▶ **Aim of the exercise**
Restate word for word the line containing "How do I perform: Enable" and all remaining lines of the entries below.

▶ **Given entries**
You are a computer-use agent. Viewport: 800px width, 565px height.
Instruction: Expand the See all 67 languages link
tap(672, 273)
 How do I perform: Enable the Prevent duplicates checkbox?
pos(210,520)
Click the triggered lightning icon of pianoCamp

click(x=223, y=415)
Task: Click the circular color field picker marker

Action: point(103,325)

▶ **Task result**
 How do I perform: Enable the Prevent duplicates checkbox?
pos(210,520)
Click the triggered lightning icon of pianoCamp

click(x=223, y=415)
Task: Click the circular color field picker marker

Action: point(103,325)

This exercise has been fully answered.